Die Arbeitnehmerin klagte auf die Gewährung der Zeitgutschrift, weil sie aus ihrer Sicht durch die Regelung des Manteltarifvertrags als Teilzeitbeschäftigte unzulässig gegenüber vergleichbaren Vollzeitbeschäftigten benachteiligt wurde. Zudem lag aus ihrer Sicht eine mittelbare Benachteiligung wegen ihres Geschlechts vor, weil das Unternehmen überwiegend Frauen in Teilzeit beschäftigte. Das Arbeitsgericht wies die Klage ab, das Landesarbeitsgericht entschied dagegen im Sinne der Arbeitnehmerin.

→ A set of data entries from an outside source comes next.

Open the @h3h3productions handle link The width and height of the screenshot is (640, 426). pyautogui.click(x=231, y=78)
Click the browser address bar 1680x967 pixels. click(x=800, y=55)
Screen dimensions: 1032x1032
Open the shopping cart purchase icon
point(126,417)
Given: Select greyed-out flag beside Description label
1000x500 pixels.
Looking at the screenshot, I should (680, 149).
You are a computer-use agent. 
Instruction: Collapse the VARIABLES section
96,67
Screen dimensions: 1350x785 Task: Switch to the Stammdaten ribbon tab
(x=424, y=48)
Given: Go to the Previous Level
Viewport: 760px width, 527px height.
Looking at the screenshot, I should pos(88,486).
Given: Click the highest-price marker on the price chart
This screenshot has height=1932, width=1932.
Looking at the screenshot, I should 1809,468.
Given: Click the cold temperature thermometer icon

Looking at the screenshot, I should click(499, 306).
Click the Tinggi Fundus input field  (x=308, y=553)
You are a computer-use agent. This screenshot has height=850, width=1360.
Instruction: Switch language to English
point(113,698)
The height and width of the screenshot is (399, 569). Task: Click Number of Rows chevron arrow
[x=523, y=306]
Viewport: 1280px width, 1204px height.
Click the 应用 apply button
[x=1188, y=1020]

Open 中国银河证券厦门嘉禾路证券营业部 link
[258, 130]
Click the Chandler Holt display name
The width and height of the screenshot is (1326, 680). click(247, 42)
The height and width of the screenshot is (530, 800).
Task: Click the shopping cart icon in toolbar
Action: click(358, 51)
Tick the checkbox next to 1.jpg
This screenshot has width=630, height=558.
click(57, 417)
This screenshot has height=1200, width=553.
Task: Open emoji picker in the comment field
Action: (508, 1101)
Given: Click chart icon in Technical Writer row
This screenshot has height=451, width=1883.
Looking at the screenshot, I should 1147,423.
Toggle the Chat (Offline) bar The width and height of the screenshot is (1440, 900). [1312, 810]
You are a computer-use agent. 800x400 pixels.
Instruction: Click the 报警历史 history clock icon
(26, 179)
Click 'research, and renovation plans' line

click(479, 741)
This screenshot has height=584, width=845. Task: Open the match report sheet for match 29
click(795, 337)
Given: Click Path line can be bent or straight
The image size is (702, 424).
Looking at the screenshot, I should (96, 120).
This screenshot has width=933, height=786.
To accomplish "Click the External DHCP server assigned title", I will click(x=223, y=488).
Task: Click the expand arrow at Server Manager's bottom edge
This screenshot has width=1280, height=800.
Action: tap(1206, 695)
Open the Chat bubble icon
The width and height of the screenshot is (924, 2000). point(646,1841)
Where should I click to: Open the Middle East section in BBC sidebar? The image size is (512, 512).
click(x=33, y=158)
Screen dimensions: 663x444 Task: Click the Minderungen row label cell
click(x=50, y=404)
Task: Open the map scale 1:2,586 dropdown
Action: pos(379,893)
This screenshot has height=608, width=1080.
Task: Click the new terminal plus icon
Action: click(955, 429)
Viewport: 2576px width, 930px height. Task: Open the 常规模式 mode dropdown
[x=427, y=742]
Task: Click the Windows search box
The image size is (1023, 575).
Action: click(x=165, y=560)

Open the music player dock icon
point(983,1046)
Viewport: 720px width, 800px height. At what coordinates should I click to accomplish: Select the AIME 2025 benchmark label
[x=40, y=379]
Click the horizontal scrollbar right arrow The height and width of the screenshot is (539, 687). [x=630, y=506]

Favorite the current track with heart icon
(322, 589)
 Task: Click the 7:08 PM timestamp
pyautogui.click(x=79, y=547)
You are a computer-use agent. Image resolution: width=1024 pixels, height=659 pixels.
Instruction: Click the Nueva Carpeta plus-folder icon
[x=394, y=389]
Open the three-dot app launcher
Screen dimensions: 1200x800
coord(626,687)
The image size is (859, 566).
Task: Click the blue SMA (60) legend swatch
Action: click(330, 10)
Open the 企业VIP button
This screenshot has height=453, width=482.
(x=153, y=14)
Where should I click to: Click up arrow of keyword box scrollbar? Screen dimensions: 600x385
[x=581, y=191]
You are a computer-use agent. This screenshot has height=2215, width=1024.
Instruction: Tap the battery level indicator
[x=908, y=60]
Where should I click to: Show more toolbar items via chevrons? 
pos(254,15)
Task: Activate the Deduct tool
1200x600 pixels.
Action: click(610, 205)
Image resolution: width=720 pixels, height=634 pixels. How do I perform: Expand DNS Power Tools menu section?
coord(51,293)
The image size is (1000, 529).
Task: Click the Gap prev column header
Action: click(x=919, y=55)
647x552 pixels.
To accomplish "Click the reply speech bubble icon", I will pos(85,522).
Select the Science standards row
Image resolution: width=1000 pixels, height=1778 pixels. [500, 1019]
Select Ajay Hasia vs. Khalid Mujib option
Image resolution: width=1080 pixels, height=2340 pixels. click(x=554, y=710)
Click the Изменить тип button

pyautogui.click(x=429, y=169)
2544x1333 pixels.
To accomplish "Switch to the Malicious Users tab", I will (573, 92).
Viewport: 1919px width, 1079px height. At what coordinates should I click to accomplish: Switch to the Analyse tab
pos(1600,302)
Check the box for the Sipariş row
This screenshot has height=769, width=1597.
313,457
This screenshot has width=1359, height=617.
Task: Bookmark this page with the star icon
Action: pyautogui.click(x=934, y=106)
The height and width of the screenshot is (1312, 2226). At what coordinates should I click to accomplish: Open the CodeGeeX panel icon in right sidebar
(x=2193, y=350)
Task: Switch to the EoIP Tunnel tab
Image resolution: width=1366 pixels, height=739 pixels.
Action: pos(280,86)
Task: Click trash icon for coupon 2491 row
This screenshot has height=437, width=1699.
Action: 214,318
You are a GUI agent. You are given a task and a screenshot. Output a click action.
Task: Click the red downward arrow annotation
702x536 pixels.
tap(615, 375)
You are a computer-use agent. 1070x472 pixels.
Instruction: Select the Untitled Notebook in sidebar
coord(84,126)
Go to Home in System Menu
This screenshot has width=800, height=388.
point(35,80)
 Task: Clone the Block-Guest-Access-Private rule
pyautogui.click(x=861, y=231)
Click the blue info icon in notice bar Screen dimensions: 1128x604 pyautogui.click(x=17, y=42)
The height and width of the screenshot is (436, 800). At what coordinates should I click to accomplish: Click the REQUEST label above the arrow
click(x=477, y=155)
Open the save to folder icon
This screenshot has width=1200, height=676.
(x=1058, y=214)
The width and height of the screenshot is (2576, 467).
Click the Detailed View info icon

Kürzlich hat auch das Bundesarbeitsgericht (BAG) die Sichtweise der Arbeitnehmerin bestätigt (Urteil vom 5. Dezember 2024, Aktenzeichen: 8 AZR 370/20). Unter Bezugnahme auf eine entsprechende Entscheidung des vom BAG angerufenen Europäischen Gerichtshofes (EuGH) entschieden die Erfurter Arbeitsrichter, dass die Regelung des Manteltarifvertrages unwirksam ist. Sie verstoße gegen das Verbot der Benachteiligung von Teilzeitbeschäftigten, weil darin keine der Teilzeitquote entsprechende anteilige Absenkung der Grenze für die Gewährung eines Überstundenzuschlags vorgesehen ist und dafür aus Sicht des BAG kein sachlicher Grund erkennbar ist. Die Unwirksamkeit der Klausel führt zu einem Anspruch der Arbeitnehmerin auf eine entsprechende Zeitgutschrift. Da die Teilzeitbeschäftigten im Unternehmen zu mehr als 90 Prozent Frauen waren, sah das BAG zudem eine mittelbare Benachteiligung aufgrund ihres Geschlechts als gegeben an und sprach der Arbeitnehmerin eine Entschädigung zu. 

VAA-Praxistipp

Das Urteil des BAG verdeutlicht, dass Arbeitgeber bei der Behandlung verschiedener Beschäftigtengruppen sehr genau darauf achten müssen, keine Gruppe ohne sachlichen Grund durch Regelungen zu benachteiligen.